VDAC1 negatively regulates melanogenesis through the Ca(2+)-calcineurin-CRTC1-MITF pathway

Melanocytes produce melanin for protecting DNA from ultraviolet exposure to maintain genomic stability. However, the precise regulation of melanogenesis is not fully understood. VDAC1, which is mainly localized in the outer mitochondrial membrane, functions as a gatekeeper for the entry or exit of Ca(2+) between mitochondria and the cytosol and participates in multiple physiological processes. Here, we showed a novel role of VDAC1 in melanogenesis. Depletion of VDAC1 increased pigment content and up-regulated melanogenic genes, TYR, TYRP1, and TYRP2. Knockdown of VDAC1 increased free cytosolic Ca(2+) in cultured melanocytes at the resting state, which activated calcineurin through the Ca(2+)-calmodulin-CaN pathway.
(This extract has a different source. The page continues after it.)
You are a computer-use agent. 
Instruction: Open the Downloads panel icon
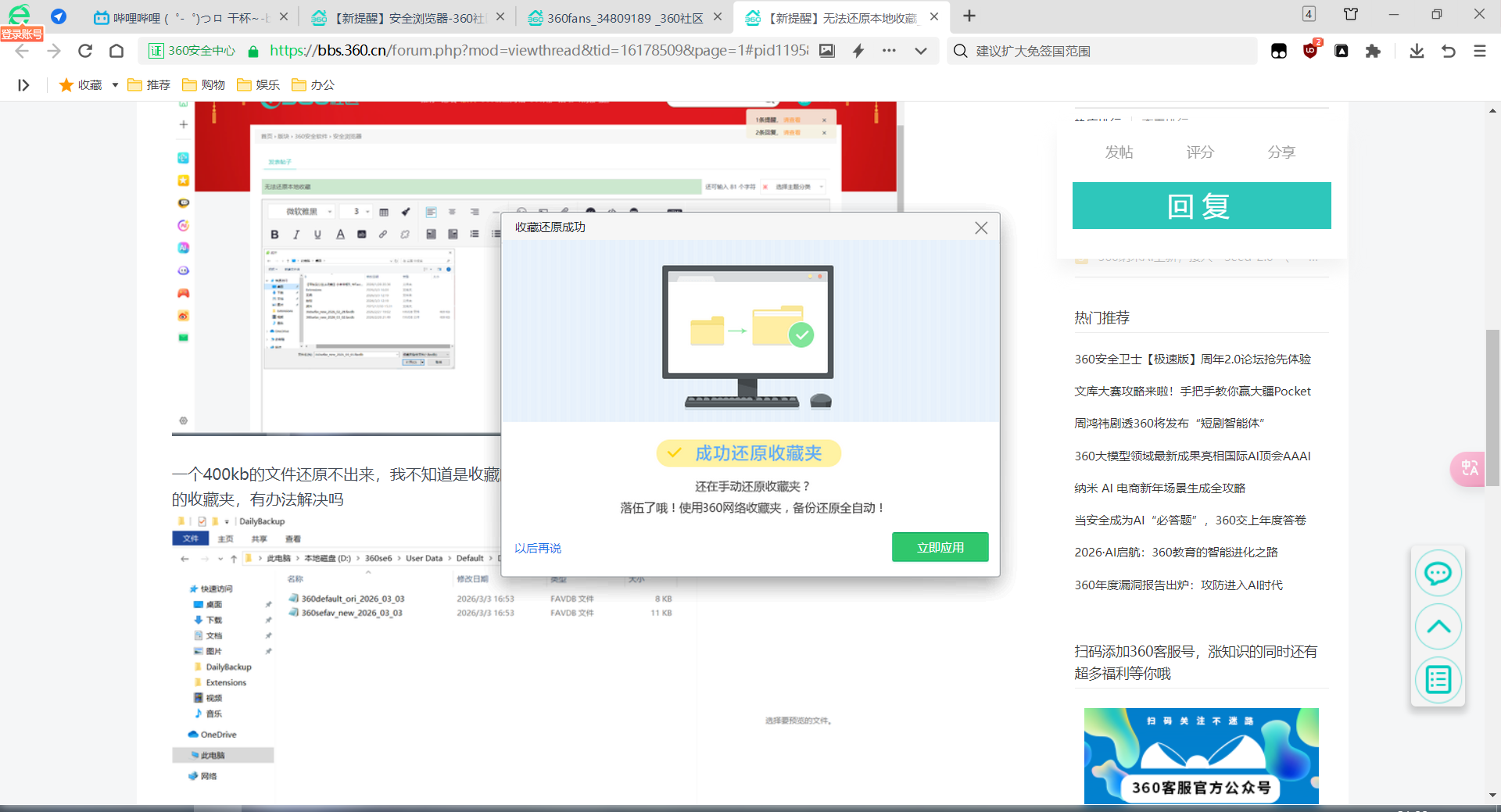coord(1417,50)
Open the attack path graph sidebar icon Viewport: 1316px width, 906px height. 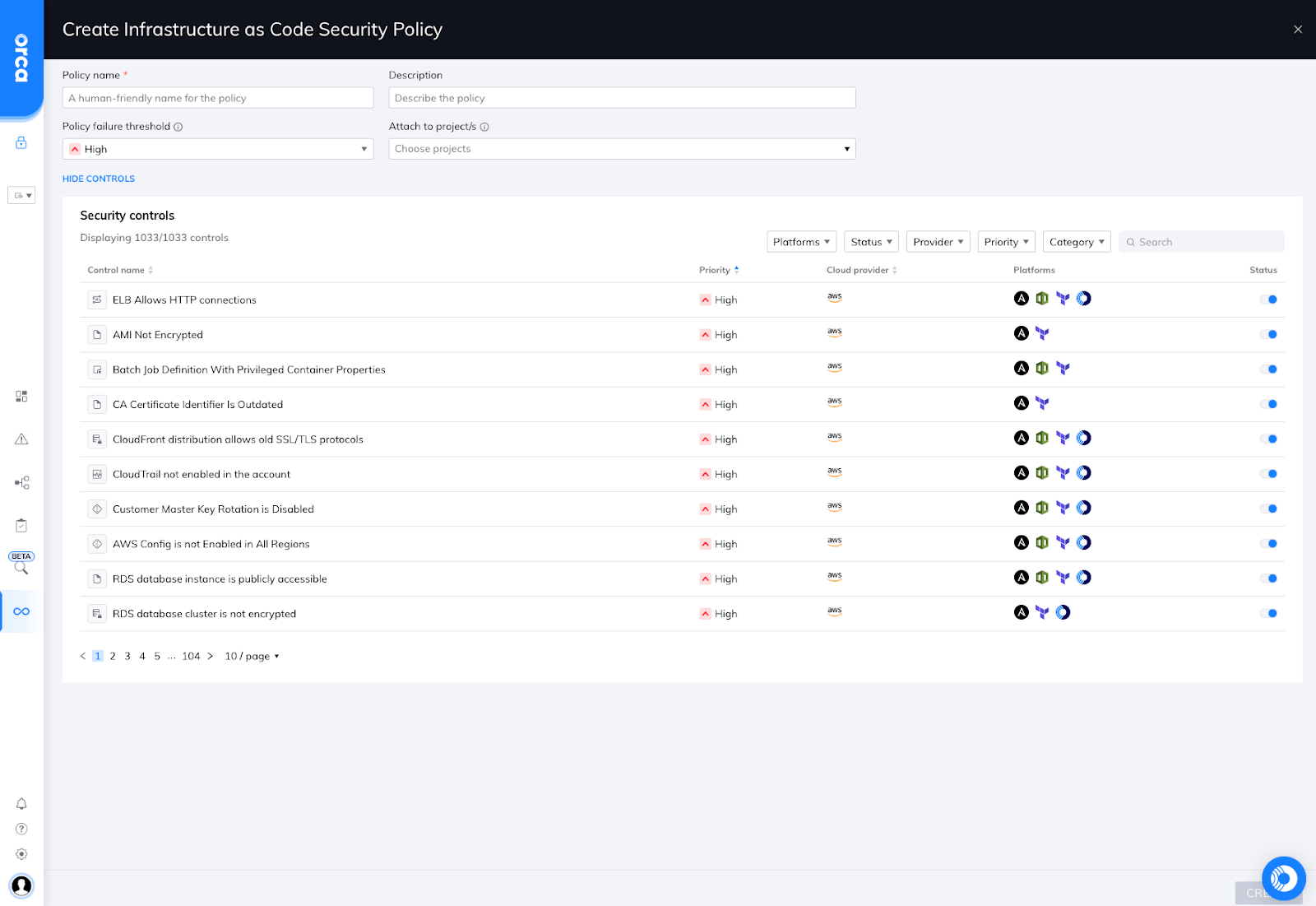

The activated CaN dephosphorylated CRTC1 to facilitate its nuclear translocation and ultimately up-regulated the transcription of the master regulator of melanogenesis MITF. Consistently, depletion of Vdac1 in mice led to up-regulation of the transcription of MITF and thereafter its targeted melanogenic genes. These findings suggest that VDAC1 is an important negative regulator of melanogenesis, which expands our knowledge about pigment production and implies its potential role in melanoma.